The results are summarized in the table below:
|
Alectinib |
Crizotinib |
Progression-free survival (Median) |
25.7 months |
10.4 months |
12-month event-free survival rate |
68% |
49% |
Central Nervous System Progression |
12% |
45% |
New therapy especially beneficial in controlling and lowering the chance of brain metastases
The research team also proved that the novel targeted therapy was 70% more effective than the current standard of care in preventing tumours from spreading to the brain as it penetrates better into the brain and kills cancer cells.
Professor MOK described the research findings as very significant and encouraging, ‘The study has proved that the second-line therapy outperforms the current standard one in first-line treatment for ALK-positive lung cancer, meaning that the first-line use of Alectinib will be a new standard of care for these patients, with the belief that they can live longer and better.’
This remarkable research result by Professor MOK makes another important breakthrough in lung cancer treatment after his findings in 2014 proved that molecular targeted therapy is superior to standard first-line chemotherapy in ALK-positive lung cancer patients.

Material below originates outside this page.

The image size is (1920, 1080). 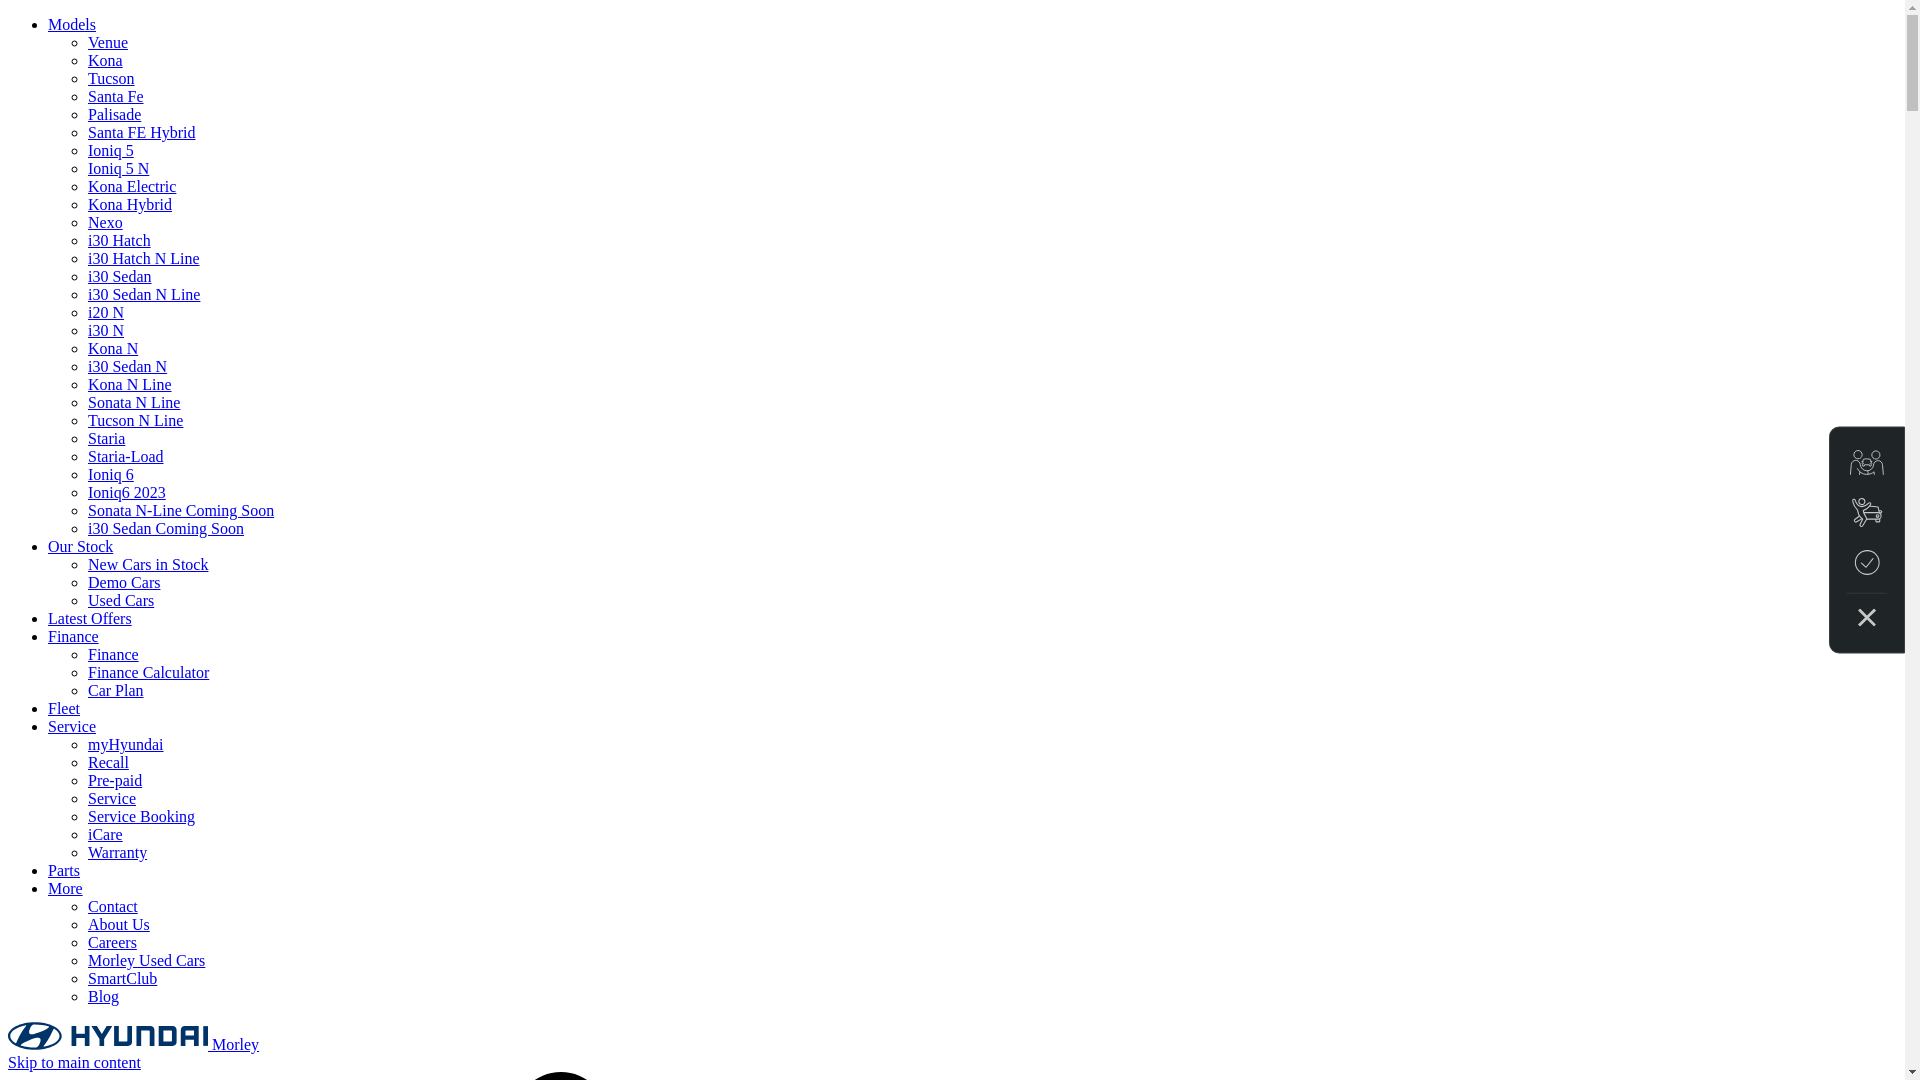 What do you see at coordinates (86, 582) in the screenshot?
I see `'Demo Cars'` at bounding box center [86, 582].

His landmark study in 2009 also established the role of first-line treatment in patients with EGFR mutation, later suggesting a new treatment paradigm in 2016. By understanding the molecular profile of lung cancer, physicians can customize the treatment for patients according to the genetic information of their tumor. This brings personalized medicine development of lung cancer into a new stage and enhances patients’ quality of life.